EXERCISE DIRECTIONS :: In the listing below, locate the line that contains "Viewport: 642px width, 282px height." and the line that contains "You are a computer-use". Restate word for word those two lines and every line between them, and nothing else.
::::
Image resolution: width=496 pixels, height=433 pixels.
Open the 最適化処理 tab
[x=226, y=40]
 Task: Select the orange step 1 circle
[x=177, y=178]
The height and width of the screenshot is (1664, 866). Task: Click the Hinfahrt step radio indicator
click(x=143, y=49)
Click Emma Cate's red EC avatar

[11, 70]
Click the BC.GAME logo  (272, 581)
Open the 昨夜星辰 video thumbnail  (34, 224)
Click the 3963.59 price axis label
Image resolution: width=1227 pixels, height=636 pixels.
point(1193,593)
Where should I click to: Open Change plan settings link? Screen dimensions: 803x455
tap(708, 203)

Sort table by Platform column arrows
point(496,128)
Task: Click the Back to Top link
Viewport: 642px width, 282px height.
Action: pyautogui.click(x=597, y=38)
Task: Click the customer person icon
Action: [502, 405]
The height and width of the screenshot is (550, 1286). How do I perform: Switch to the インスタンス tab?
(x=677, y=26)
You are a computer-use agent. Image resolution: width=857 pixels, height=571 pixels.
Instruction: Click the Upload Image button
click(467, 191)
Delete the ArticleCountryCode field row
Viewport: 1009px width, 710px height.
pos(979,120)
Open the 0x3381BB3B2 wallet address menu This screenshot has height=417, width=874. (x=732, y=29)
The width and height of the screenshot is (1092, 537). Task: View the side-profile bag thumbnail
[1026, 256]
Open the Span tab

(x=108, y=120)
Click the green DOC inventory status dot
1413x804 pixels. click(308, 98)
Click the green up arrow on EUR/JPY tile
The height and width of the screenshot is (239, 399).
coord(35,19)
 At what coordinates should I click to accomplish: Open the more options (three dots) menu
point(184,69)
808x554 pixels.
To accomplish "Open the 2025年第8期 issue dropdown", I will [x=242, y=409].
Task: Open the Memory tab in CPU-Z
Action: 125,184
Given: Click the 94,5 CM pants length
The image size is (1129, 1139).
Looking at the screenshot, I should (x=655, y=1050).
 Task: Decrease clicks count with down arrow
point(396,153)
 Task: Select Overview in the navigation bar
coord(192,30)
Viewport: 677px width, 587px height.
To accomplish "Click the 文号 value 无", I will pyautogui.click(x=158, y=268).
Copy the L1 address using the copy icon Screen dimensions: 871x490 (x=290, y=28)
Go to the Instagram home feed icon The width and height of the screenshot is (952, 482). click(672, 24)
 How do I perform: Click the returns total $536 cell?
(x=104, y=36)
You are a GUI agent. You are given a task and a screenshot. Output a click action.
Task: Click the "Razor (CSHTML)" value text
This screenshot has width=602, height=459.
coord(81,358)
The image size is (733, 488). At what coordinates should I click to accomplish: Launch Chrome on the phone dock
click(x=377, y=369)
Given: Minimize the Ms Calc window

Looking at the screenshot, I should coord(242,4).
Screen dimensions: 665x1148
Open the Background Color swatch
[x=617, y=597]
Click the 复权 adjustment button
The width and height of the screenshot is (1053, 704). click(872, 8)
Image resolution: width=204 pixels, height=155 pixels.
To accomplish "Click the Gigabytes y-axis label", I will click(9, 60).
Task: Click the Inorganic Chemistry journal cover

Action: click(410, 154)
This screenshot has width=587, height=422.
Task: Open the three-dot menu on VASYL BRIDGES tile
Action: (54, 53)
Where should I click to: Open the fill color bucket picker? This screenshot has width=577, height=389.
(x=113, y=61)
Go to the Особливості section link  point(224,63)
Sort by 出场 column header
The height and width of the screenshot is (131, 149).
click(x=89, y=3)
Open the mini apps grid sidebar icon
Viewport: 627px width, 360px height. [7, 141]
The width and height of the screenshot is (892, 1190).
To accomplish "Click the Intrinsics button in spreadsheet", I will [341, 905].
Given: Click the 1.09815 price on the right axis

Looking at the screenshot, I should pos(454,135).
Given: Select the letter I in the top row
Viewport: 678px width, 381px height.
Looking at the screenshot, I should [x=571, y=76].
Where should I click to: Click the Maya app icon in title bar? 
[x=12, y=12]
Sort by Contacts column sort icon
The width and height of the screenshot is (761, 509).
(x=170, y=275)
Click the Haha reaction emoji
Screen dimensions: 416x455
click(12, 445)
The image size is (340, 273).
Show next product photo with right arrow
::::
WORKED SOLUTION ::
Viewport: 642px width, 282px height.
Action: pyautogui.click(x=597, y=38)
Task: Click the customer person icon
Action: [502, 405]
The height and width of the screenshot is (550, 1286). How do I perform: Switch to the インスタンス tab?
(x=677, y=26)
You are a computer-use agent. Image resolution: width=857 pixels, height=571 pixels.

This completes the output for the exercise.